MORGAN to Celebrate Cape Cod Canal Centennial

The CHARLES W. MORGAN will leave Boston on July 23 and make her way to the Massachusetts Maritime Academy.
The Morgan will leave Boston on July 23 and make her way to the Massachusetts Maritime Academy.

The Charles W. Morgan will travel from Boston to the Massachusetts Maritime Academy on Wednesday, July 23 to take part in the centennial celebration of the opening of the Cape Cod Canal. The ship will be towed through the canal at approximately 6 p.m. Any delay due to weather will be posted on the Mystic Seaport website.

The ship will dock at the academy and be open for public boarding on Saturday and Sunday, July 26-27.

This is the last major stop on the Morgan’s 38th Voyage. A National Historic Landmark, the Morgan was built in 1841 and sailed on 37 voyages around the globe during an 80-year whaling career. This voyage, the ship’s 38th, was undertaken to raise awareness of America’s maritime heritage and to call attention to issues of ocean sustainability and conservation. The ship departed Mystic Seaport on May 17 and visited New London, Conn., Newport, R.I., Vineyard Haven, Mass., New Bedford, Mass., the Stellwagen Bank National Marine Sanctuary, and Boston, where she tied up next to the USS Constitution.
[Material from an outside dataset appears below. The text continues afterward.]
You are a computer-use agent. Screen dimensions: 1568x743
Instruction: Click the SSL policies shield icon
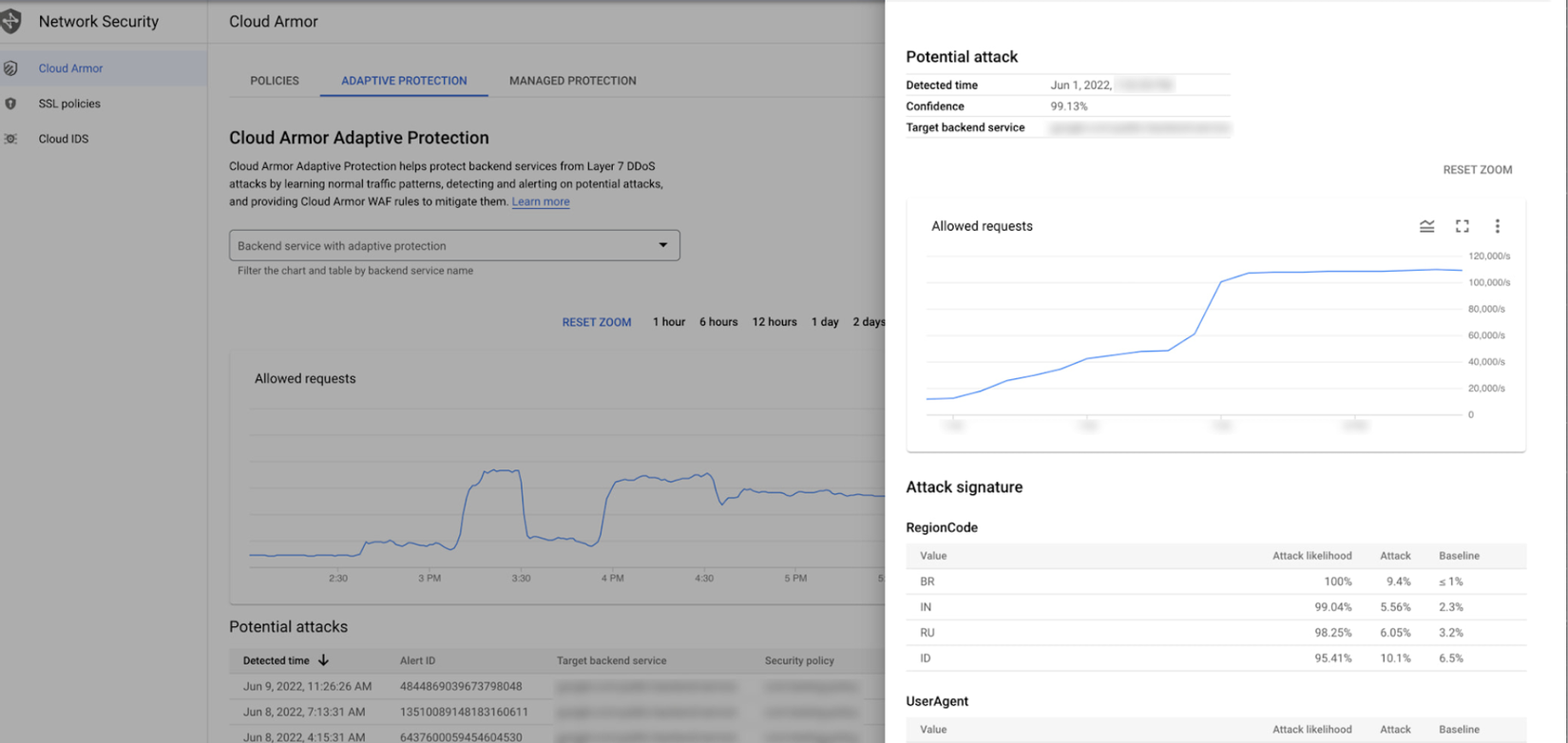click(x=11, y=104)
Ship and Dockside Exhibit Open to Visitors July 26-27

The Morgan will be accompanied by a dockside exhibition, where visitors can learn about the ship, whales and whaling, and their importance to America. A video presentation and display panels explain the history and significance of the 173-year-old vessel, the important role the whaling industry played in America’s economic history, how the Morgan and whaleships were an early connector of different cultures, and how America’s perception of the natural world has changed over time. Hands-on activities include knot-tying, handling samples of wood used in the restoration, and searching the Morgan’s crew lists for familiar names or hometown connections.
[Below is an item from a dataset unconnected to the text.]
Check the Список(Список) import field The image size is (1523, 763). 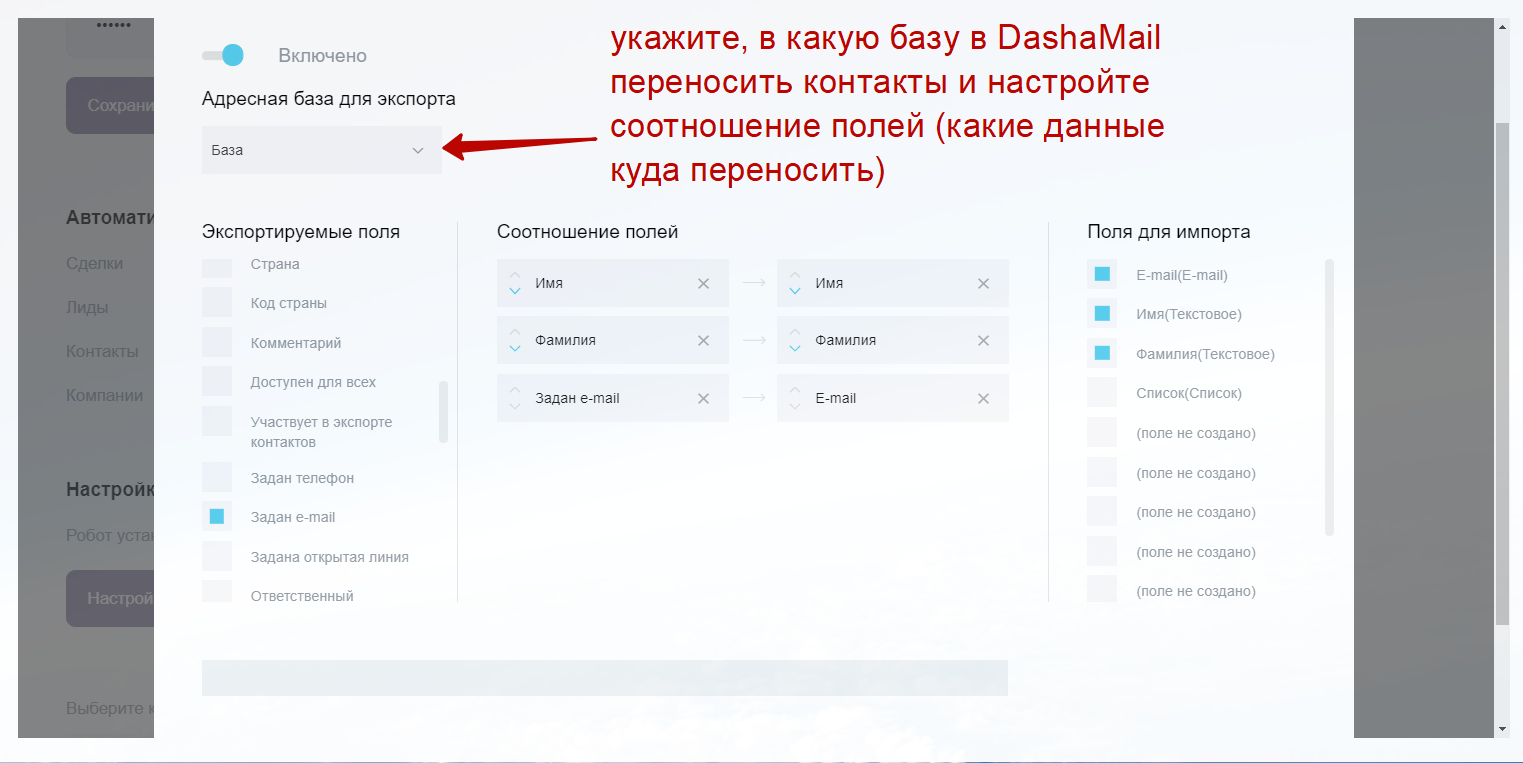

Kids can even make their own whale hat at NOAA's exhibit booth.
Kids can make their own whale hat at NOAA’s exhibit booth.

A focal point is Spouter, a 46-foot-long, life-sized, inflatable model of a sperm whale. Visitors can participate in a “What Bubbles Up?” activity by writing down their whale-related memory, question, or sketch and attaching it to a humpback whale sculpture.

Mystic Seaport interpreters will demonstrate the 19th-century maritime skills of a cooper, shipsmith, ropemaker, and whaleboat rower. There will also be live performances including sea chanteys, the interactive “Tale of a Whaler,” and a condensed rendition of the novel Moby-Dick, titled “Moby-Dick in Minutes.” Visitors will even have the opportunity to try their hand at rowing a whaleboat during select times.

NOAA’s Stellwagen Bank National Marine Sanctuary will have an exhibit booth to explain how the sanctuary interprets America’s maritime past, promotes ocean conservation, and engages in cutting-edge research. They will show how whales feed and what they feed on, and present videos that feature information on the National Marine Sanctuary System, whales, whale research, and whaling heritage.

The ship and dockside exhibition will be open from 9 a.m.-5 p.m. each day, with the last boarding of the ship to take place at 4 p.m. There is a suggested admission of $5 for those ages 6 and older. Mystic Seaport members and children ages 5 and younger are admitted free.

The Mystic Seaport dockside exhibition is funded in part by the National Endowment for the Humanities (NEH).